İkinci grupta 'düzenleyici kurumlar' var. Mesela rekabete aykırı davranışları engelleyecek kurumlar oluşturmak gerekiyor. Ya da son küresel krizde gördüğümüz gibi finansal sektörün ileride herkesin başına bela olacak şekilde sorumsuzca risk almasını engelleyen bir kurumsal çerçeveye ihtiyaç var. Üçüncü grupta 'makroekonomik istikrara ilişkin kurumlar' geliyor. Para politikasını yürütmekle sorumlu olan merkez bankalarının yapısı nasıl olacak, nasıl çalışacaklar? Maliye politikası nasıl bir yapıda yürütülecek?
'Sosyal güvenlik kurumları' dördüncü grubu oluşturuyor. Piyasa ekonomisi geliştikçe geleneksel yapı değişiyor; aile içi dayanışma artık yeterli olmuyor. İşsizlik ve yoksulluktan doğan riskleri azaltıcı mekanizmalar tasarlamak gerekiyor. Mesela ne tür transfer politikaları izlenecek? Beşinci grupta 'çatışma yöntemi kurumları' var: Hukukun egemenliği, yargının en üst kalitede olması, temsile dayalı siyasi kurumlar, bağımsız sendikalar, serbest seçimler, azınlık haklarını koruyucu kurumlar.
Peki, her ülke için 'tek tip' kurumsal yapı mı? Şüphesiz değil. Zaten kitabın ismi de bu gerçeğin altını çiziyor: 'Tek Ekonomi, Çok Reçete'. Ülkelerin özgül koşullarına göre tasarlamak gerekiyor kurumları. Başarılı olmuş ülkeler birbirlerinden farklı yollar izlemişler, kurumlarını farklı biçimde oluşturmuşlar.
Potansiyel büyüme hızımızın yüzde 4.5 dolaylarında olduğunu bu dizinin ilk yazısında belirtmiştim. Gelişmiş ülkelerle aramızdaki gelir farklılığının, 1980'den bu yana, neredeyse değişmeden kaldığının da altını çizmiştim. Demek ki yüzde 4.5 dolaylarında bir büyüme gelişmişlere yaklaşmak için Türkiye'ye yetmiyor. Potansiyel büyüme hızımızın artması gerekiyor.

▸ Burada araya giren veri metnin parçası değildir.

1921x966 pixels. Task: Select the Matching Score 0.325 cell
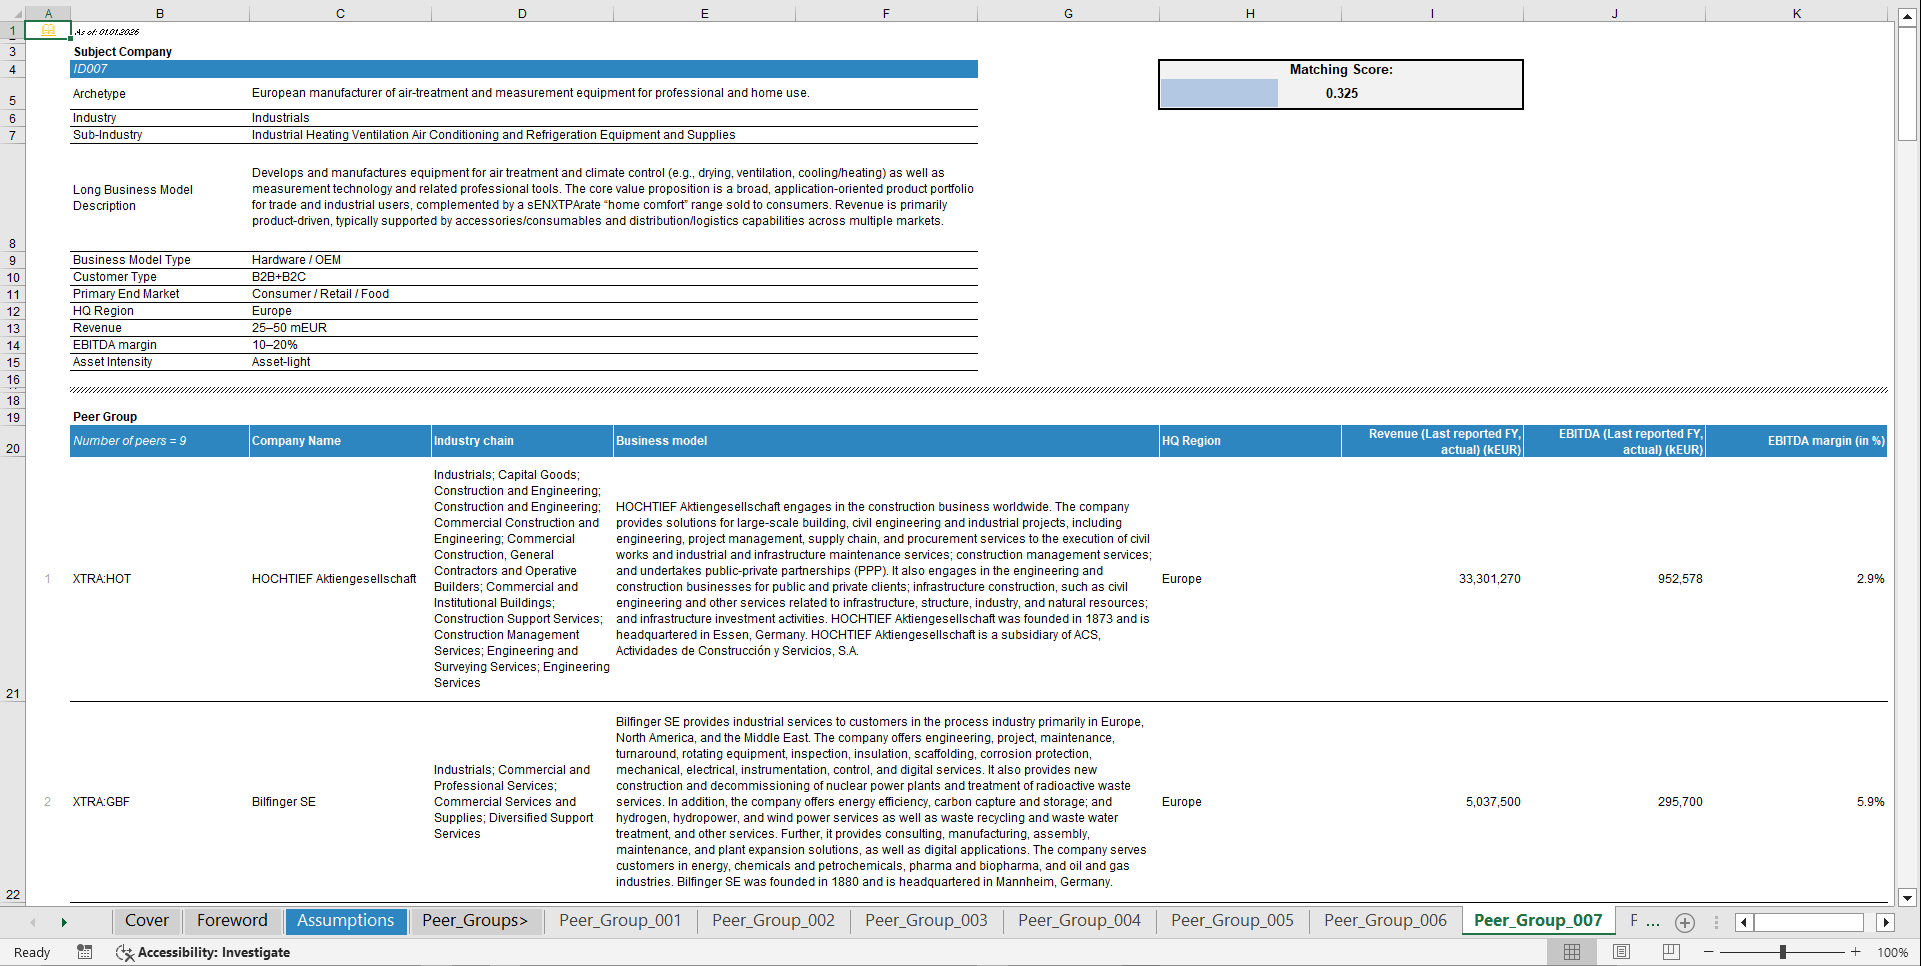[1342, 93]
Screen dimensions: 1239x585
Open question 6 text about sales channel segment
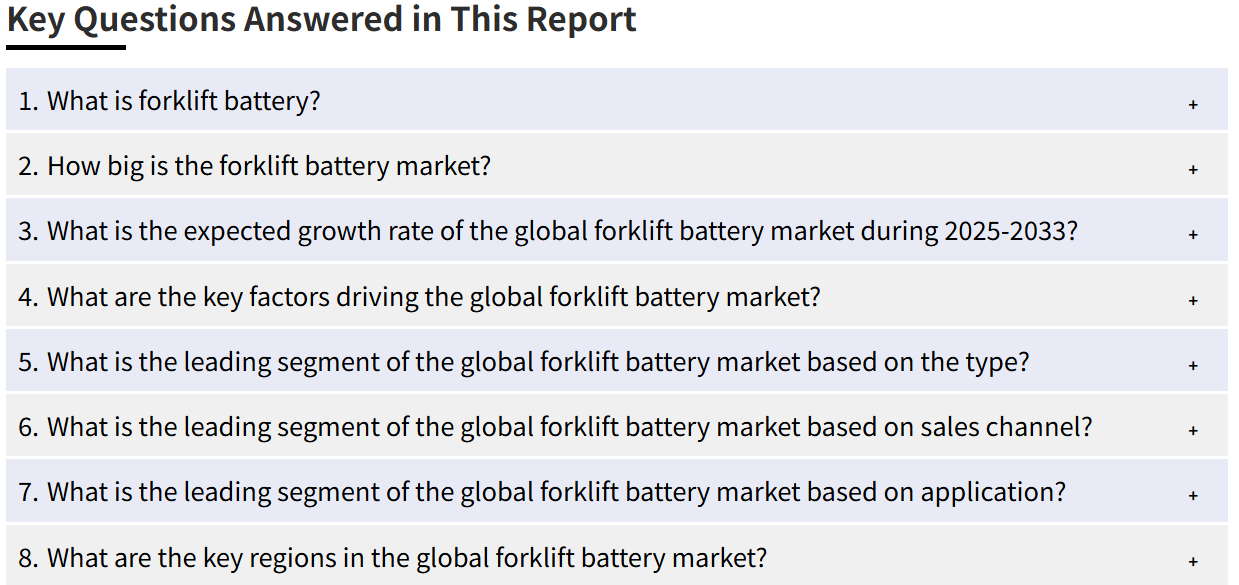tap(555, 427)
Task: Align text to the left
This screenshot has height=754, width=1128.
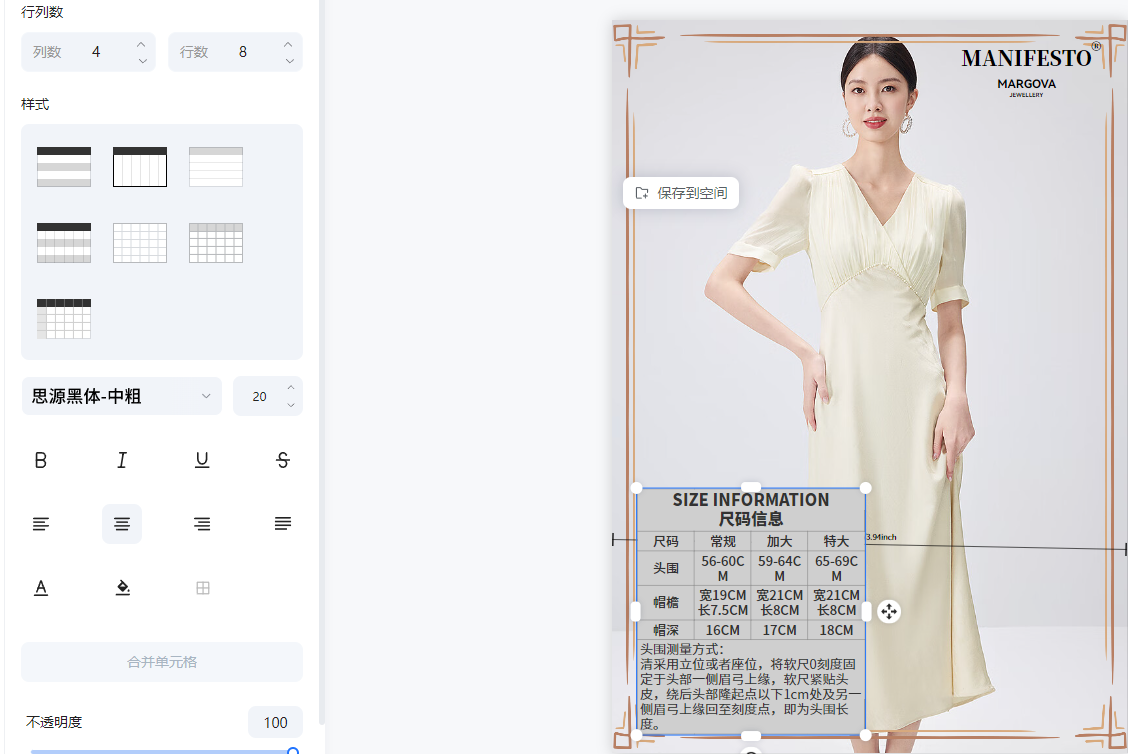Action: point(41,524)
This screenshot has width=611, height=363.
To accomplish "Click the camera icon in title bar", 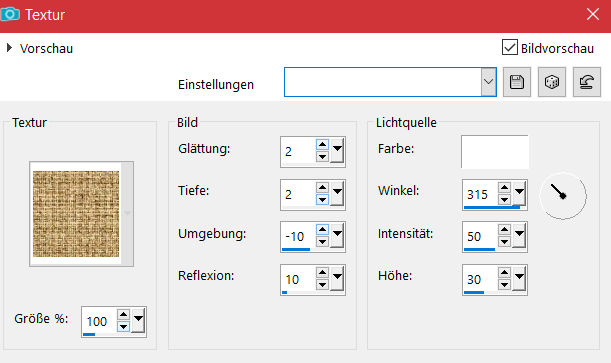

Bu dizinin büyüme bölümündeki ilk iki yazı ve yukarıda anlatılanlar bu işin hiç de kolay olmadığını gösteriyor. Tüm sorunlu alanlara aynı anda el atamayacağımıza göre tutarlı bir reform çerçevesi oluşturmamız gerekiyor. Gelecek yazıda bu konuyu tartışacağım.